Time May Be Running Out for These Gorgeous Jewel-Like Snails

Tiny tropical snails with beautiful, jewel-like shells are going extinct almost as fast as scientists can discover them.

Tiny tropical snails with beautiful, jewel-like shells are going extinct almost as fast as scientists can discover them. The minute mollusks, which average just 1 to 3 millimeters long, are members of the genus Plectostoma. Their shells are elaborate and irregularly coiled, unlike the snail shells we're used to seeing.

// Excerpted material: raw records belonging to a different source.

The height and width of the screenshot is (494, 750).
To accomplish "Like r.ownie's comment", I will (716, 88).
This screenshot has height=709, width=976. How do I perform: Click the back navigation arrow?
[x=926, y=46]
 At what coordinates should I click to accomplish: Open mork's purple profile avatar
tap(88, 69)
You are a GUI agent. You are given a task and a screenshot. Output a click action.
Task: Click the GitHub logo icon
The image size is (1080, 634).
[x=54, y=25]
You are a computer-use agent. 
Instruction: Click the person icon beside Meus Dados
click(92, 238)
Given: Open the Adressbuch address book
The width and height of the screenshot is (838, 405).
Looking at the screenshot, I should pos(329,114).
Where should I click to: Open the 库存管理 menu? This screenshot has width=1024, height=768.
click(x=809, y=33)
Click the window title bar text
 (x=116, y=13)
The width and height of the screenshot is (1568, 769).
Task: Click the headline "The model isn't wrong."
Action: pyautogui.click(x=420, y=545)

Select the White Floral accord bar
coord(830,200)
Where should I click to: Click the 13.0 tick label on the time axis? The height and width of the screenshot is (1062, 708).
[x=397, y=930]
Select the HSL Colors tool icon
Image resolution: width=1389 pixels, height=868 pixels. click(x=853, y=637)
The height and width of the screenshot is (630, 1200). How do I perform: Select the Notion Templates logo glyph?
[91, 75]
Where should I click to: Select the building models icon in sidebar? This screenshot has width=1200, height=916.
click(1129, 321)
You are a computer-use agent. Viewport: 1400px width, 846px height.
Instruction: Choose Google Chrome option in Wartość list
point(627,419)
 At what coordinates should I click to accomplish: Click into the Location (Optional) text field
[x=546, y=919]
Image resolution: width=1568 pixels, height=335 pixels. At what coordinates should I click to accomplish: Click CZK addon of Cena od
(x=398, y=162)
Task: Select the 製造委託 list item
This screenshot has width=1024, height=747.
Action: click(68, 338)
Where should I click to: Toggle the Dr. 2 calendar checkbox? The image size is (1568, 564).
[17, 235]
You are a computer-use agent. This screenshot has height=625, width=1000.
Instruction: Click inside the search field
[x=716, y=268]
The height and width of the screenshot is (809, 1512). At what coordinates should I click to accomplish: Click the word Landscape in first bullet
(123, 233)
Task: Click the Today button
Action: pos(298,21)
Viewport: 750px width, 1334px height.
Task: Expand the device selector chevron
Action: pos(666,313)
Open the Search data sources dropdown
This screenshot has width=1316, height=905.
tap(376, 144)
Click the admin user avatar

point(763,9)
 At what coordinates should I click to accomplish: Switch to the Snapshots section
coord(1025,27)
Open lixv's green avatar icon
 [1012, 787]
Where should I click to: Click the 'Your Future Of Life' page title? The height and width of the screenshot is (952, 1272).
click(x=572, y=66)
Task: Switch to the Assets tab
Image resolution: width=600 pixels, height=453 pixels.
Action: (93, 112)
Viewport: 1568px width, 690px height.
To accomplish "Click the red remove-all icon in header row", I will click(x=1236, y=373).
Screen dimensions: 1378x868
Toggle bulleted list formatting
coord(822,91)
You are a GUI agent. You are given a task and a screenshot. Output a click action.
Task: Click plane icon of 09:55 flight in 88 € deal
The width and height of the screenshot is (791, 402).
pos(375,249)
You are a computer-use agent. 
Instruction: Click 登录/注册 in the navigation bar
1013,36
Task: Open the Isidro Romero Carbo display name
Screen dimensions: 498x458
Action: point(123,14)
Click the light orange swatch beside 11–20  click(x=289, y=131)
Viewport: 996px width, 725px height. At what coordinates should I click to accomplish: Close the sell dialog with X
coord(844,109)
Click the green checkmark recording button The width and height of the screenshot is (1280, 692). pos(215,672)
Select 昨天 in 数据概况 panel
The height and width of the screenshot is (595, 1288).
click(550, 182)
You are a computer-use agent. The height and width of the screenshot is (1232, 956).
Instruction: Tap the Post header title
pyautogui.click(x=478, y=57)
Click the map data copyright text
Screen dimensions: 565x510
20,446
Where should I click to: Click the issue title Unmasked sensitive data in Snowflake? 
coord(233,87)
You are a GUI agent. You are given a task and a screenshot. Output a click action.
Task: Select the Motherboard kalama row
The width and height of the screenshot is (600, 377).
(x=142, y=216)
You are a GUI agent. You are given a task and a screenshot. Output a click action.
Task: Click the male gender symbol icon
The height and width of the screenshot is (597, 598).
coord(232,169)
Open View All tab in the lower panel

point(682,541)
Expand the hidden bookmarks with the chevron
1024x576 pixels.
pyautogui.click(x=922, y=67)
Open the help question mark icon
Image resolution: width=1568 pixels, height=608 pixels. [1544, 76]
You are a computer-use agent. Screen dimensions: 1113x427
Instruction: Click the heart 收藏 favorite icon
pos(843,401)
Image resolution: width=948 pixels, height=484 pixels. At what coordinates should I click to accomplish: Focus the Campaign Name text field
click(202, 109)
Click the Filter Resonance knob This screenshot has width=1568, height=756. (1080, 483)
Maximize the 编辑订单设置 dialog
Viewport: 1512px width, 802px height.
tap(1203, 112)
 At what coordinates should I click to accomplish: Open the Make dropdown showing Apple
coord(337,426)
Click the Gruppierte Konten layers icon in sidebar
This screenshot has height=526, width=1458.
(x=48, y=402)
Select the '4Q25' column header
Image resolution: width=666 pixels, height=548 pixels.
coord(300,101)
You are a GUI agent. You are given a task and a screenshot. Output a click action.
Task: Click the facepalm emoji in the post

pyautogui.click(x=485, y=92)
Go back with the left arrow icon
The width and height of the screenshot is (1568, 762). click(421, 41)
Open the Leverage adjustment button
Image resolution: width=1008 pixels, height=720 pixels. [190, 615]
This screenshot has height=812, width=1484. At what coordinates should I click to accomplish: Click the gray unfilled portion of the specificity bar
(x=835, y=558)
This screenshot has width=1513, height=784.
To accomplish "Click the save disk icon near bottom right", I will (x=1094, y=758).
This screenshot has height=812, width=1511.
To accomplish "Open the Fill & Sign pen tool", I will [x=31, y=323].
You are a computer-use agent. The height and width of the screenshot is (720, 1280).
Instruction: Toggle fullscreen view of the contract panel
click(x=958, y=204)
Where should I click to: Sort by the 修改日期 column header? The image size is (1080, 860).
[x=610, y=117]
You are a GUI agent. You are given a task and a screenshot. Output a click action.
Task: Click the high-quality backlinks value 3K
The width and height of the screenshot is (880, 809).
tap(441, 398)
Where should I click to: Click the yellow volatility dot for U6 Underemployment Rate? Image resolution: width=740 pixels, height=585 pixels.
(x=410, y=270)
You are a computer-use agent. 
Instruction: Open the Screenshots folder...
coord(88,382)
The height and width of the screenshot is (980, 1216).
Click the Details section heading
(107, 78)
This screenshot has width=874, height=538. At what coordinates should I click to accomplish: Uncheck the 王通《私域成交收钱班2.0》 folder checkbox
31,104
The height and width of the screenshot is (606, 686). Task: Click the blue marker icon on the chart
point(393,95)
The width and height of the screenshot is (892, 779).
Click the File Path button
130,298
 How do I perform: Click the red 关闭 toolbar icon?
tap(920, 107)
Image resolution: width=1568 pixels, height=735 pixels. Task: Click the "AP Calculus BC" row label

Plectostoma make their homes on the lichens and moss that cover limestone hills of peninsular Malaysia and other parts of southeast Asia; they don't get around that much, so it's not uncommon for different hills to host separate species that are found only on that one hill, say the scientists who published a report documenting 31 species of spectacular snails, including 10 previously undescribed, today in Zookeys. The team used old collections, new observations, and CT scans of shell shapes to determine which snails belonged to which species.

Unfortunately, those limestone hills are easy targets for miners, and they're disappearing as limestone is taken to make cement. As a result, the hills' tiny snail inhabitants are disappearing, too. Extinctions are happening quickly, the team says. They predict that one of their new finds, a snail called Plectostoma tenggekensis, will probably be gone by the end of year.